MTHFR Basics at Naturally, Holistically Healthy (DNA)

You’ve read about MTHFR, decided you had reason to suspect it plays a role in your and/or a family member’s health, and been tested.  The results showed that you (and/or the family member) do, in fact, have MTHFR mutations.  But now you’re not sure what that means, practically speaking, what you need to do, etc.  In short, where do you go from here?

Find a Practitioner

If you’re expecting to need any supplementation beyond basics like a multivitamin, especially if there are other methylation mutations present, it’s best to find a practitioner experienced with MTHFR.  There’s a practitioner directory on Dr. Lynch’s site, or you can just ask around.
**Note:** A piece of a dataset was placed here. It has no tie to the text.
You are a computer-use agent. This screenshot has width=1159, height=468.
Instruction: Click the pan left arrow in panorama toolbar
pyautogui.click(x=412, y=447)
If you have a good doctor already and he just isn’t very familiar with MTHFR, you can try taking the information from knowyourgenetics or Strategene so he can work from that.

I wouldn’t bother with a “genetic counselor”; they’re typically not familiar with MTHFR, only with genetic “diseases” and will be unhelpful at best or, more likely, flat-out wrong.

Reduce Toxic Load

A lot of what is important with MTHFR is really the changes everyone should be making, for healthy living.  They’re just a bit more essential to someone with an impaired ability to detox.  That is especially true in this area of toxins.  You’ll want to do things like:

  • eat real, whole foods rather than processed ones
  • avoid GMOs whenever possible (Most GMOs are created to withstand glyphosate, which also results in their taking up more glyphosate from the soil — and then we eat it.  This glyphosate is destructive in the gut in ways that MTHFR folks already struggle with, so it’s a double whammy.)
  • swap toxic household cleaners and other products for natural ones
  • replace toxic personal care products with natural ones
  • reduce environmental exposures where possible (I know this is least within our control, but sometimes awareness can provide opportunities.)
  • avoid unnecessary medications, etc.
  • seriously consider skipping vaccines

Most of these are not going to be surprising changes for readers of this site, and you’ll find some concrete tips for ways to implement them throughout.

Let me explain a little more about vaccines, though, and why they’re on the list, since they’re more controversial than the other items.  Whether or not to vaccinate is, of course, a choice each family needs to make.  There are risks and benefits on both sides, and what is of great importance — or concern — to one may be less significant to another.  An important element of informed consent is the ability and right to weigh those risks and benefits for your own family, given your own situation.

However, MTHFR is a factor that may influence that situation.  No studies have been done on children and vaccines, with regard to MTHFR.  It’s considered to be unethical to do so.  However, there is some evidence to suggest that those with MTHFR mutations may be more prone to vaccine injury than those without (possibly due to their greater susceptibility to toxins).  A study was done on adults receiving the smallpox vaccine, and this study did show a significant increase in “adverse events” in those with the MTHFR polymorphism.  (C677T was the particular mutation examined in this study.)  In the authors’ words, “An SNP in the 5,10-methylenetetrahydrofolate reductase gene (MTHFR) was associated strongly with the risk of AE [adverse event] in both studies.”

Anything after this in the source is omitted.